"Mataria para ser como tu" diz Mr. Ripley |
"Fútil": eis um adjectivo pouco simpático
que é atirado a esmo contra qualquer pessoa ligada à moda, às artes, que viva
lindamente ou que tenha alguma aura vagamente glamourosa susceptível de
provocar despeito. Não me interpretem
mal: eu não posso com gente verdadeiramente fútil. Embirro mais do que
ninguém com os blogs de trapos sem conteúdo, ou com quem não arranja nada mais
elevado para fazer senão ir ao cabeleireiro ou aos nails corners da
vida, e mais ainda com quem só se entretém no comentário da vida alheia porque
(pobre ou rico, com berço ou sem ele) não tem coisa mais útil para passar o
tempo. Then again, o
"glamour" nisso tudo é algo discutível.
Volto a bater na mesma tecla: não é possível
entender de moda nem de "assuntos de sociedade" ou o que seja sem ter
um bocadinho de cultura, conhecer algo de arte, de história, de literatura, e
sobretudo sem ter um pouco de chá e
de mundo. E mundo, e chá, é o
que falta a muito boa gente (mesmo a quem foi "comprar cultura" à
faculdade) que atira o argumento da futilidade a torto e a direito sem
justiça, a par com o da "falta de humildade" (do qual também saca imenso).
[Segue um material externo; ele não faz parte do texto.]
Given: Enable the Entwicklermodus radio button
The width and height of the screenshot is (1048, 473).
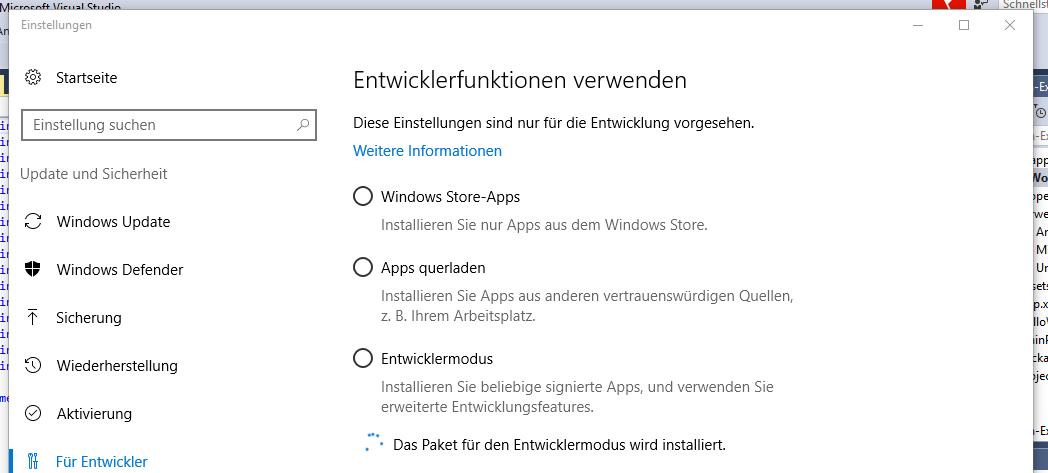Looking at the screenshot, I should pyautogui.click(x=363, y=358).
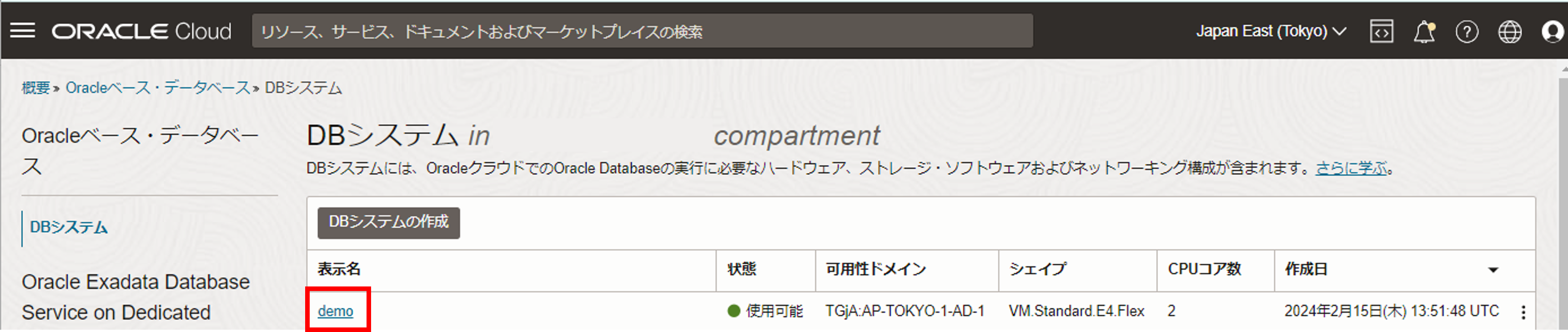Open the Cloud Shell developer tools icon
Image resolution: width=1568 pixels, height=332 pixels.
(1382, 31)
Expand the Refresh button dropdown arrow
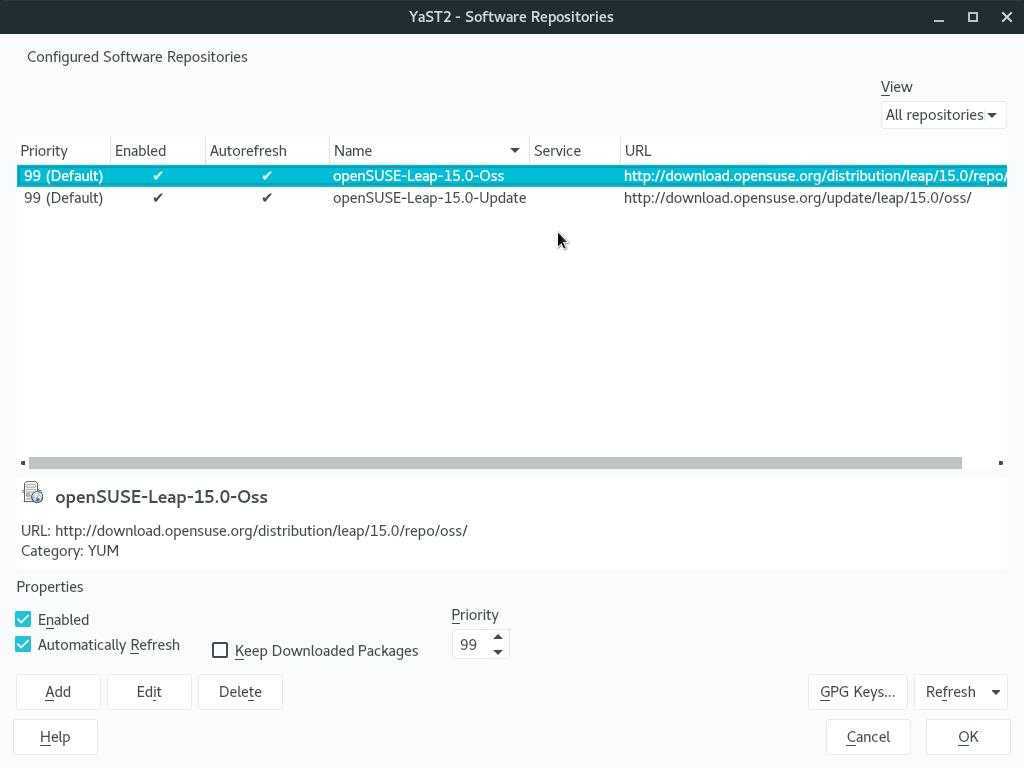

O fundamento para chamar fútil aos outros nunca
varia muito: "esse nunca precisou de trabalhar"
(leia-se, só eu é que sou uma grande pessoa porque tive o azar de não
nascer rico; claro que caso se pilhassem no lugar de quem criticam, fariam mil vezes
pior) "é uma menina do papá" (idem...e se fossem mas era
trabalhar e deixassem os pais dos outros?) e por aí fora, no melhor modo de
quem é invejoso e não pode ver uma camisa lavada a um pobre. Por mais
culto, refinado e caridoso que seja o alvo do "projéctil da
futilidade" está sempre condenado.
E o mais giro é observarmos quem critica. São
honrados lavradores, irmãs de caridade, eremitas estoicos? Não, minha gente.
Daí ainda podia vir alguma lição de moral. E essa é a parte interessante. Quem tem a
língua mais afiada é a gente que faz leasings (ou espera vir a fazê-los assim
que puder) para não andar de pandeireita, porque Deus nos livre que o verniz
muito recente se note se circularem num carocha (como muita gente bem nascida
que conheço e que não precisa de passear numa bomba para se afirmar); é a seita
que estoura o ordenado a recibo verde nos restaurantes ridículos "da
moda" cheios de gado bravo que não interessa a ninguém nem que não goste
da comida, só para ver e ser vista; que dá tudo e mais oito tostões para
aparecer nas páginas "do social"; que faz instagrams cada vez
que come sushi; que até prefere Coca Cola bem fresquinha (tal como eu!) mas
faz-se passar por connoisseur e
só bebe certos vinhos, e não fuma senão charutos embora deteste fumo. No fundo gosta dos passatempos "do povão" que
se sabe e nem o esconde, mas...o
pretensiosismo pode muito!
Em última análise quem mais critica a futilidade
(ou “mania”, outro termo preferido) alheia, com ganas tais como se de ofensa
pessoal se tratasse, são os mesmos aspirantes a novos ricos que lambem as
botas, que fazem todos os salamaleques quando um dos "fúteis" está
por perto, e que venderiam a alma ao diabo para serem convidados por um deles para
sua casa - e contar aos amigos, claro, que tinham estado com "fulano de
tal", que de repente passa a ser uma óptima pessoa. Criticam o que
tentam imitar, não passando nunca de uma cópia contrafeita, baratucha e amarga.
Se apesar de tudo isso tanta concentração em
criticar o alheio os fizesse ser melhor do que os outros no seu ofício, ainda
se admitia. Mas não. Na volta, cometem gaffes até na sua área de especialidade.
Pior que a futilidade, desde que seja uma futilidade consciente, só a pálida
imitação da mesma: a imitação invejosa e ingénua, tingida da parolice mais
absoluta. E futilidades, como snobismos, todos temos.